A similar sentiment is echoed by Mehdi Charef: “I don’t have any desire to be labeled immigrant filmmaker. I’m a filmmaker, that’s all.” [14] In the glow of success surrounding Le Thé, Charef indicated that his next project would be “a French film with all French characters,” adding, “When I received the Jean Vigo prize, I was very moved. That represented many things for me, notably all that I owe to French cinema, to French culture. I feel like I’m at least 50 percent French.” [15]

But two films later — the “French” film in question, Camomille (1988), was actually preceded by a hybrid called Miss Mona (1987), which paired up an Algerian immigrant with an aging French transvestite — Charef was talking about a visit to Algeria for the first time in 20 years. “Until now, I’ve managed to hold on to my roots, in terms of emotions, a different sensibility,” he says. “But I can’t stay in France for much longer, because I’m going to wind up thinking and seeing like here. My eye, my ear are going to get used to it and I don’t want that to happen. Your native soil is meant to be walked on.” [16]

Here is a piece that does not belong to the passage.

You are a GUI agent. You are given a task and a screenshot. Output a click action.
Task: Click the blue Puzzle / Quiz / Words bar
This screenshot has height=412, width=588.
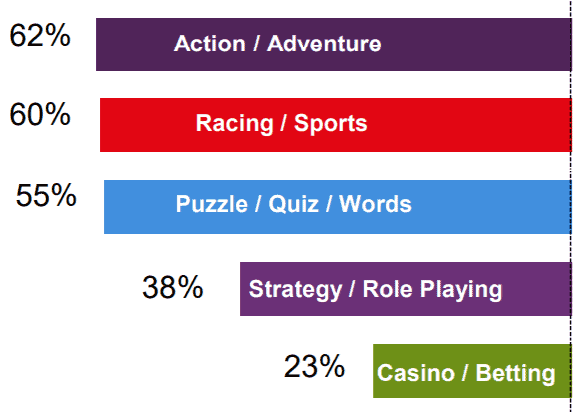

Ten years into his own exile, Chilean filmmaker Miguel Littin (himself of Palestinian origin) observed, “One’s homeland is where one is born, but it’s also the place where one has a friend, the place where there is injustice, the place where one can contribute his art.” [17] For the Arab filmmakers abroad, there is no reason to doubt the presence of friends or injustice at home, but the question remains, where are they to contribute their art?

 

Endnotes

[1] Granta 13 (Winter 1984).
[2] One has only to think of Saleh’s compatriot, Chadi Abdel-Salaam, who remained in Egypt, and died there in 1986, 17 years after completing Al-Moumiya’ (The Mummy) and without ever finding backers for the Akhnaton that he dreamed of making all that time.
[3] Interview with Gaston Haustrate and Corinne McMullin, Cinema 278 (February 1982), p. 57.
[4] Tahar Ben Jelloun, Hospitalité francaise (Seuil, 1984), p. 157.
[5] Press packet.
[6] Le Monde, January 7, 1983, p. 7.
[7] Ben Jelloun, p. 155.
[8] Cinema 278, p. 55.
[9] Interview with Lizbeth Malkmus, Framework 29 (1986), p. 38.
[10] Press packet.
[11] Press packet.
[12] Tom Allen, Village Voice, October 17, 1977, p. 53.
[13] Interview with Said Ould-Khelifa, Horizons (Algiers), July 7, 1986.
[14] Revue du cinema 406 (June 1985), p. 45.
[15] Cinematographe 112 (July 1985), p. 12.
[16] Le Monde, December 29, 1987, p. 16.
[17] American Film (January-February 1986), pp. 43-44.

How to cite this article:

Miriam Rosen "The Uprooted Cinema," Middle East Report 159 (July/August 1989).